CFOs, Treasurers Believe Economy is Still in Recession

Despite the U.S. economy showing signs of stability in recent months, financial professionals there still maintain a recessionary view, according to an on-site survey conducted by the Association for Financial Professionals (AFP) during the organisation’s annual conference.


According to AFP, the uncertain outlook for near-term business conditions parallels expectations that the organisations of the respondents will not resume hiring or capital spending, which they had halted over the past year.


The survey says that just 11% of responding conference attendees —which include CFOs, treasurers and other treasury and finance executives representing companies of a median size of $1.5 billion in annual revenues—believe that the U.S. economy is out of the recession. The outlook for the near-term is not much more optimistic. Just 20% of survey respondents believe the recession will end before of the year while 69% expect the recession will continue well into 2010.


In the survey, AFP asked respondents whether their organisations would be apt to increase or decrease payrolls in the next six months, and the response: nearly two-thirds of financial professionals say they expect to maintain payrolls at current levels. Of those responding, 22% expect company payrolls to shrink further while just 14% anticipate that their organisation will resume hiring over the next six months. Similarly, the overwhelming majority of survey respondents expect to either maintain or further cut capital spending over the next six months. Just 21% of financial professionals anticipate their organisation will increase capital spending in the coming months.


As employment and capital spending have stabilised, so has their companies’ access to capital, says AFP. More than half of respondents indicate that their organisations’ access to capital stabilized over the past six months. Further, the area where capital access may have improved is among companies that have utilized the debt markets—31% of organisations have had improved access to debt markets over the past six months.
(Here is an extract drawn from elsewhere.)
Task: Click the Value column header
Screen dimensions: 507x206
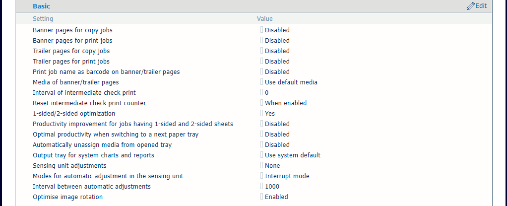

Access to banking lending has improved for 22% of respondents while a similar percentage report improvements in raising capital in the equity markets.


When asked about the greatest risk to their organisation’s ability to prosper in 2010, financial professionals were most likely to identify one of two threats: failure of consumer demand to materialize (30%) and the possibility of a double dip recession (28%). Consistent with the reported stability in capital markets above, only 12% of survey respondents see a loss of access to capital as the greatest risk to their organisation.